* ITEMS
-------------------------
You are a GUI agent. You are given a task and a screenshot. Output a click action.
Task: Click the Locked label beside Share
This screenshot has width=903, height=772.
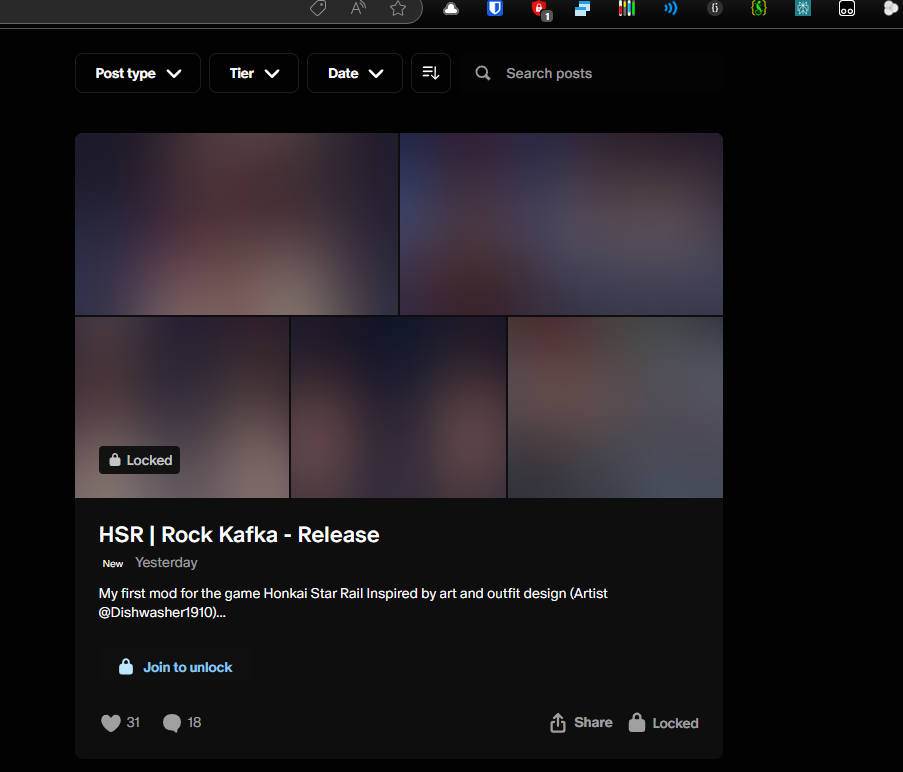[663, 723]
-------------------------
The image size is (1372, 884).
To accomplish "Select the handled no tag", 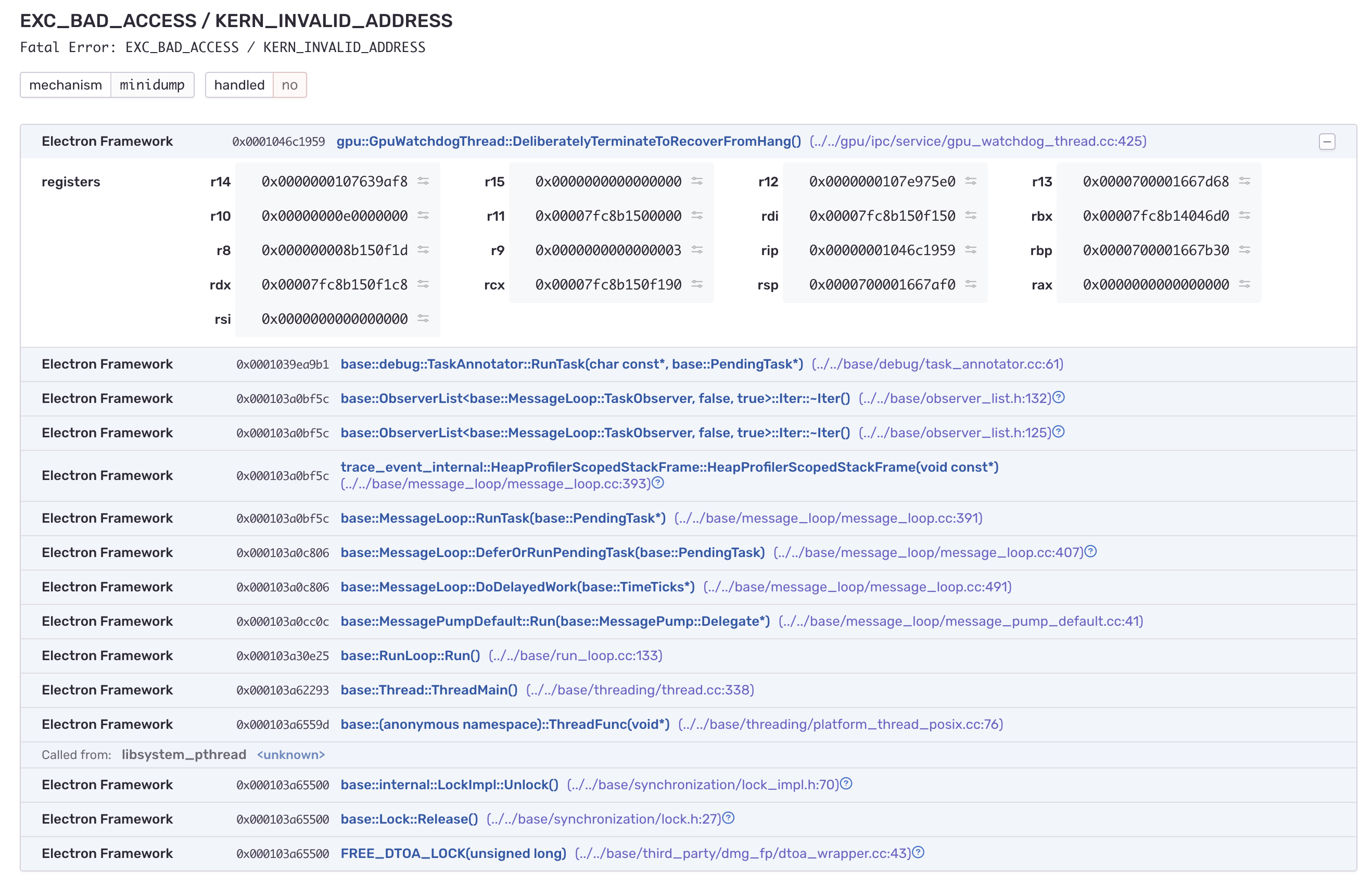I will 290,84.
-------------------------
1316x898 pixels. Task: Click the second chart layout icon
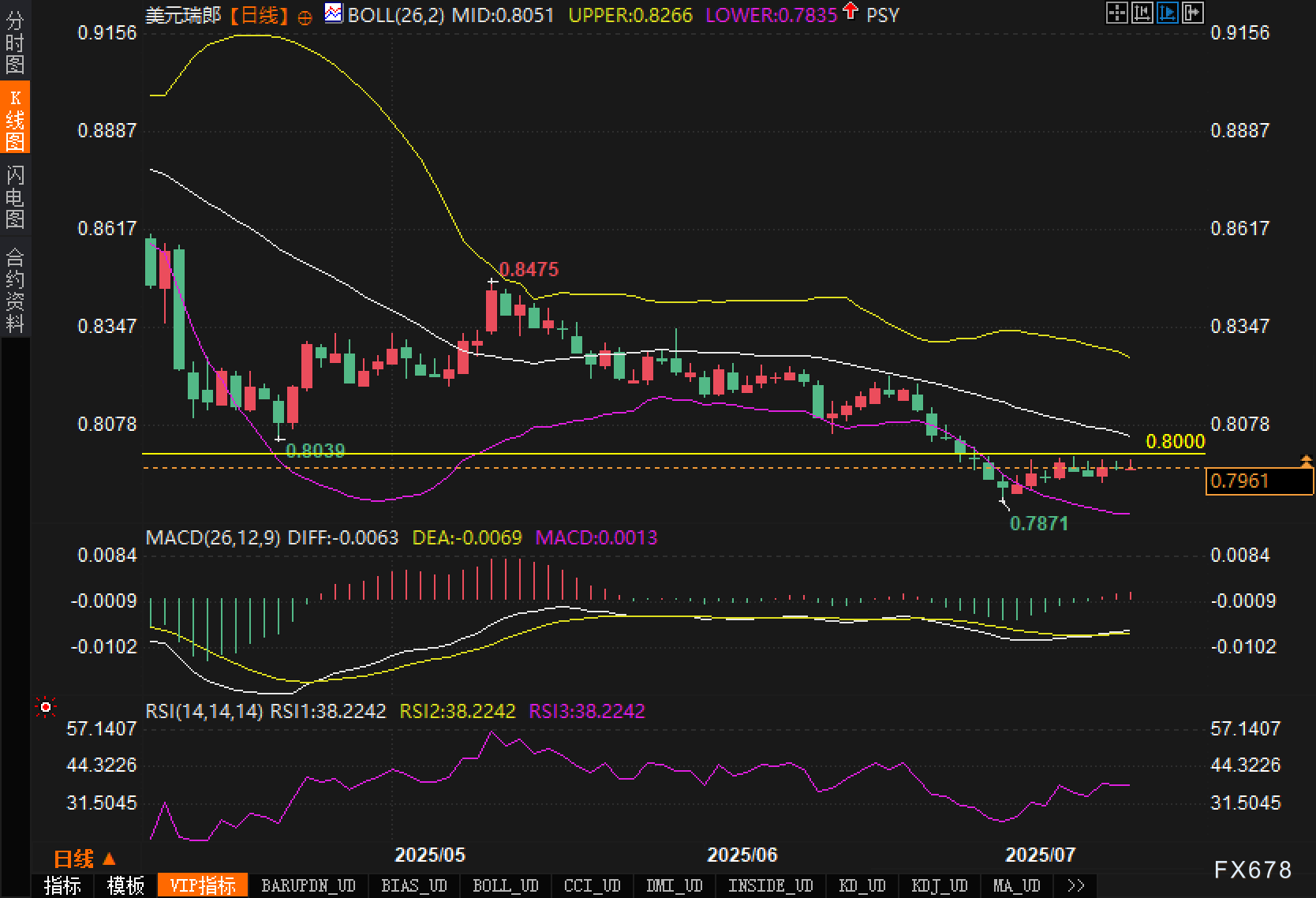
-------------------------
* DIRECTIONS
Which lines in the items above contain the word "screenshot"? Pick out each one and copy it in full.

* SOLUTION TO THIS EXERCISE
You are a GUI agent. You are given a task and a screenshot. Output a click action.
This screenshot has width=903, height=772.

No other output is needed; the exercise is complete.